Chapter 4 Cluster Analysis
Section 1 Clustering Basics
Page 2 Introduction

Objectives

The objectives of this section are:
define clustering
outline the various application of clustering
delve into the various types of clustering
define the various types of clusters
introduce some popular clustering algorithms

Outcomes

By the time you have completed this section you will be able to:
list some of the applications of cluster analysis
define clustering
list the various types of clusters and clustering
list some of the well known clustering algorithms

Cluster Analysis is

Cluster analysis is the process of grouping data objects based on the information present, the grouping criteria is that objects within a cluster or group be similar to one another and different from objects in another group. Clustering is different from the previously discussed concept of classification (chapter 1) in that clustering does not assign labels that have been previously determined to the groups; it only separates the data objects into groups. Any labeling that may occurs does not depend on previously classified data objects that we have access to.

Applications

Cluster analysis has a vital role in numerous fields ranging from biology to machine learning. Its application depends on whether clustering is used as a stepping stool and a basis for future analysis or as a tool for understanding.

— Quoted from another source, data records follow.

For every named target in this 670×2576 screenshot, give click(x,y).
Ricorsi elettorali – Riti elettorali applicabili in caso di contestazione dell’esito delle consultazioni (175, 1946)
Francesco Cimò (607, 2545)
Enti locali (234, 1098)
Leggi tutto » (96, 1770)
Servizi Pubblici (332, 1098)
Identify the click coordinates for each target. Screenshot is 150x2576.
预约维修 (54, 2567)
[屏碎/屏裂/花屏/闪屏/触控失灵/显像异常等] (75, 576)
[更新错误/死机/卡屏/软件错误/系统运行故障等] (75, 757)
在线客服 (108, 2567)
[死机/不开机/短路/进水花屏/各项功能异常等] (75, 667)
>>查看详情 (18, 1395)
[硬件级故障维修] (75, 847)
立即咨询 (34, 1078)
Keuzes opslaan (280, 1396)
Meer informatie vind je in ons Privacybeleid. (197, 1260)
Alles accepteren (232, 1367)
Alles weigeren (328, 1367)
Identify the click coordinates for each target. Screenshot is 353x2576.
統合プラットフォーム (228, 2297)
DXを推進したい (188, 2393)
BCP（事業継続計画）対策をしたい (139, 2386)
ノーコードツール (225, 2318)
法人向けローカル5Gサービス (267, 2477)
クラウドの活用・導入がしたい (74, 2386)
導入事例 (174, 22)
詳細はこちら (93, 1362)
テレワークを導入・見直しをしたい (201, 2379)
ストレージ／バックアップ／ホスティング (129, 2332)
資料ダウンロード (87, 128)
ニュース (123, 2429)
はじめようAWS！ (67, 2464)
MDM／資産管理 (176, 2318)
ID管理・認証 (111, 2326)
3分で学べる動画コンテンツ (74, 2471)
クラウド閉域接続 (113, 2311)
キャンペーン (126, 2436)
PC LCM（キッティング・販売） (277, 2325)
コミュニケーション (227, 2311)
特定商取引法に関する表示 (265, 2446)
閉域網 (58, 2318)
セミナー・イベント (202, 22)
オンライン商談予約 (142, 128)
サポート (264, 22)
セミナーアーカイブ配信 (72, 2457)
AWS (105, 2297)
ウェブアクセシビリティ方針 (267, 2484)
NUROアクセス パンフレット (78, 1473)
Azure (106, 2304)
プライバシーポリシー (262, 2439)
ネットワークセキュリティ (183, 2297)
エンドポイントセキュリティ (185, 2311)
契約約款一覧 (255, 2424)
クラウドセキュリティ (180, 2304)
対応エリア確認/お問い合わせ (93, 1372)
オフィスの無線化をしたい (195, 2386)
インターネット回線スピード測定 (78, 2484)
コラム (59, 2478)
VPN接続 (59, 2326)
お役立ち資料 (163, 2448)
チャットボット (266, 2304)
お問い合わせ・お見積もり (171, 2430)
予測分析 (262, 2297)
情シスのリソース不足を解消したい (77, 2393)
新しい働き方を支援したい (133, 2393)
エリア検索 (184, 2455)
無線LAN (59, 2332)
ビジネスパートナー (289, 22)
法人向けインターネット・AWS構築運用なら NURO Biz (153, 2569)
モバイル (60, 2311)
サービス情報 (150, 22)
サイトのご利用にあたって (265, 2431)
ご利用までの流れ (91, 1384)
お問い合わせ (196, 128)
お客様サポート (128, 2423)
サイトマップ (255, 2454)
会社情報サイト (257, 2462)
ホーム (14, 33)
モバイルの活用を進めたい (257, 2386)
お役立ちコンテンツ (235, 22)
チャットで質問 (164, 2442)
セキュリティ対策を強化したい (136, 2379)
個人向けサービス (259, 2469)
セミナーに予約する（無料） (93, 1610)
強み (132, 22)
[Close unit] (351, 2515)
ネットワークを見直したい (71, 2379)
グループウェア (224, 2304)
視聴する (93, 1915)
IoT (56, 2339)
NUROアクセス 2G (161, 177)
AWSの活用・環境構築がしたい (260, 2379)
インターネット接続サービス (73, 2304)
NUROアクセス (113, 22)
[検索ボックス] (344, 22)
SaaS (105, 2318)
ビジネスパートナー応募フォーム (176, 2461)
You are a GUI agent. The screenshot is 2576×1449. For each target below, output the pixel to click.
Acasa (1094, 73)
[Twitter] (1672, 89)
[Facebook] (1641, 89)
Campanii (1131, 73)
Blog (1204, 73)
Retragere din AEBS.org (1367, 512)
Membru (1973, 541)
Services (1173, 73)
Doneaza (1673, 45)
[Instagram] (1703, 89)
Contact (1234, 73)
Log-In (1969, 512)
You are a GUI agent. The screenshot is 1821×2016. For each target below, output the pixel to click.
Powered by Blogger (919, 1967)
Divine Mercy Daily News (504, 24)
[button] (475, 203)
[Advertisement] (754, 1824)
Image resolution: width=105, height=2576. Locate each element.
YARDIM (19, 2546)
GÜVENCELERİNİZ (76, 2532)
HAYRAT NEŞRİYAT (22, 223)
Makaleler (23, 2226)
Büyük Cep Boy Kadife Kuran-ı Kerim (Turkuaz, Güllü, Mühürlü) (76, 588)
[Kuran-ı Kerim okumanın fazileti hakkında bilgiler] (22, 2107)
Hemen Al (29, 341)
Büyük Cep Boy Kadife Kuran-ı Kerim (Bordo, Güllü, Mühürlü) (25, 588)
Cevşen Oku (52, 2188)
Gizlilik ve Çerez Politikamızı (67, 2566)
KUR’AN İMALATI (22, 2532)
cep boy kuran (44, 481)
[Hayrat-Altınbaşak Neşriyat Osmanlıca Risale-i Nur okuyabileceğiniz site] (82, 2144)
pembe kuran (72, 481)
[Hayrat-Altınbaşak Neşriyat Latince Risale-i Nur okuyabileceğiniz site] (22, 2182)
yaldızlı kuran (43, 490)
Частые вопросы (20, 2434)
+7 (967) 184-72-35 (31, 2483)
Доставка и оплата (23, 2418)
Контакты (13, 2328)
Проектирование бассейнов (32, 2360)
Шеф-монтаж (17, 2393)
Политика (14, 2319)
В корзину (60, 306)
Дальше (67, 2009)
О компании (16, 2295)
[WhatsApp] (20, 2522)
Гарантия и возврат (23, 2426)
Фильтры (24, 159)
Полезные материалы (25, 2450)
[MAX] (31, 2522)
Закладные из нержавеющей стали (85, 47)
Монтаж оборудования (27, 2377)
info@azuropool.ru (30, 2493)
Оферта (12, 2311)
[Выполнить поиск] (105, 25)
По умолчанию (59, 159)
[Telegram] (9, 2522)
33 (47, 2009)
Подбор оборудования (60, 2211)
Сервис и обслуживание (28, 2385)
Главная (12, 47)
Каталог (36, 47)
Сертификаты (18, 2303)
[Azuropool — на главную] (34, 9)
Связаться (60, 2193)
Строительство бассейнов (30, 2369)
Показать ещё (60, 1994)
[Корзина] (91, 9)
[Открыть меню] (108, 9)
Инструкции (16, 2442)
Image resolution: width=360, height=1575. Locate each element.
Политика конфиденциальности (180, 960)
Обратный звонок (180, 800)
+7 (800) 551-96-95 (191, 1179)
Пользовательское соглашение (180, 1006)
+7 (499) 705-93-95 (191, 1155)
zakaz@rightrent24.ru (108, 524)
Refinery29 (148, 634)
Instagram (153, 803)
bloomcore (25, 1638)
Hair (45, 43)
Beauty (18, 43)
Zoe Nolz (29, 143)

Understanding: When it comes to data analysis for the purpose of understanding the dataset, cluster analysis is the study of techniques for automatically finding classes because every cluster is a potential class just needed a class label. Applications for this use of clustering exist in the fields of biology when it comes to taxonomy and grouping genetic information, information retrieval, climate to help find patterns in the atmosphere and ocean. In the field of psychology and medicine, clustering is used for diagnosis of diseases and in business it is used to segment customers into small groups that can later be targeted for future marketing activities.

Utility: Cluster analysis can also be used as the basis for other data analysis or processing techniques, in this context, cluster analysis is similar to visualization it is the study of techniques for finding the most representative clusters.  Applications for this use of clustering include summarization which uses clustering to avoid the curse of dimensionality and apply the algorithm to cluster prototypes. Clustering can also be used to efficiently find nearest neighbors.